Studies of Newly Synthesized Octahedral Copper Complexes Based on Coumarins Along

With Their Antioxidant, Anti-Tubercular And Antimicrobial Activity Evaluation

Patel KA1, Patel SK2, Patel CJ1, Dholariya RH1, Patel DK* 1 Chemistry Department, V. P. & R. P. T. P. Science College, Sardar Patel University,

Vallabh Vidhyanagar – 388 120, Gujarat – India 2 Chemistry Department, Shree P. M. Patel Institute of PG studies and research in science, Anand – 388 001, Gujarat – India

ABSTRACT

Some newly heterochelates synthesized by reflux of 3-acetyl 4-hydroxy coumarin, Enrofloxacin

and transition metal. 1H, 13C, IR and ESI Mass confirm the formation of ligand. The

heterochelates were characterized on the basis of different spectroscopic techniques like IR

studies and elemental analysis while the geometry of complexes was octahedral which is

confirmed by electronic spectra analysis. The compounds were subjected to antimicrobial,

antioxidant and anti-tubercular activity viewing using serial broth dilution method and Minimum

Inhibitory Concentration (MIC) is determined.

KEYWORDS

Biological aspect, Enrofloxacin, Metal Chelates

INTRODUCTION Coumarins comprise a really giant category

of compounds found throughout the

kingdom Plantae. they're found at high

levels in some essential oils, notably

cinnamon bark oil (7,000 ppm), cassia leaf

oil (up to eighty seven,300 ppm) and

lavender oil. Coumarin is additionally found

in fruits (e.g. bilberry, cloudberry), tea and

different foods like chicory [1]. Most

coumarins occur in higher plants, with the

richest sources being the rue family and

carrot family. though distributed throughout

all elements of the plant, the coumarins

occur at the best levels within the fruits,

followed by the roots, stems and leaves.

*Address for Correspondence:

Atul K. Patel, Chemistry Department, V. P. & R. P. T. P. Science College, Sardar Patel University, Vallabh Vidhyanagar, Gujarat, India.

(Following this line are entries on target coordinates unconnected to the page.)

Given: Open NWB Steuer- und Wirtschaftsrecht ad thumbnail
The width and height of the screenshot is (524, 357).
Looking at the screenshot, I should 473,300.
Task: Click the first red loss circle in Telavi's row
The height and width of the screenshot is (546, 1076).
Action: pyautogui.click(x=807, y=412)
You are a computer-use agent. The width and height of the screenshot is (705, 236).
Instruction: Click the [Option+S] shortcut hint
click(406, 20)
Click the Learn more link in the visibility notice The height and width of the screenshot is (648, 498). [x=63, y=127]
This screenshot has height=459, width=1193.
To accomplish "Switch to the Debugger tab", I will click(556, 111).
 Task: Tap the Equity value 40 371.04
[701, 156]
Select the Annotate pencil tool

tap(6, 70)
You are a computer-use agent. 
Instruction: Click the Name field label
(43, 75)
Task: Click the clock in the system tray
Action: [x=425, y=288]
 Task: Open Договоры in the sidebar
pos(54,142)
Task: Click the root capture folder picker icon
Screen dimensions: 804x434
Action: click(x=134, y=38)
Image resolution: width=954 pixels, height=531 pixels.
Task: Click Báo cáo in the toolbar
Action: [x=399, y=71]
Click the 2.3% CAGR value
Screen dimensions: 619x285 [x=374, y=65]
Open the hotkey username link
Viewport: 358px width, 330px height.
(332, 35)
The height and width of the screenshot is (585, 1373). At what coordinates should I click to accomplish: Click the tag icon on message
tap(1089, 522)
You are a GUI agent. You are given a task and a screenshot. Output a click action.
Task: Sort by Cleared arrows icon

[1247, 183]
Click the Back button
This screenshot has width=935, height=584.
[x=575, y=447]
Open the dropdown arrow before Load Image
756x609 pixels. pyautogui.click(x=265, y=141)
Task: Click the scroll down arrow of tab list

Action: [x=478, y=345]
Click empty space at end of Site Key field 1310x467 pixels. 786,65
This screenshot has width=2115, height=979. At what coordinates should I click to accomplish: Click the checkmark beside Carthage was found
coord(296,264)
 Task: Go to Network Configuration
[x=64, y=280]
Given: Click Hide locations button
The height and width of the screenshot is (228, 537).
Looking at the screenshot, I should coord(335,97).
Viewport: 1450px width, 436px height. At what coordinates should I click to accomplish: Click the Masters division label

Environmental conditions and seasonal

changes will influence the incidence in

numerous elements of the plant. Recently

six new minor coumarins are isolated from

the fruits and also the stem bark of genus

Calophyllum dispar (Clusiaceae). The genus

Calophyllum, that includes two hundred

species, is cosmopolitan within the tropical

rain forest wherever many species square

measure employed in people drugs [2].

though most of the natural coumarins alive

are isolated from the upper plants, some

members are discovered in microorganisms.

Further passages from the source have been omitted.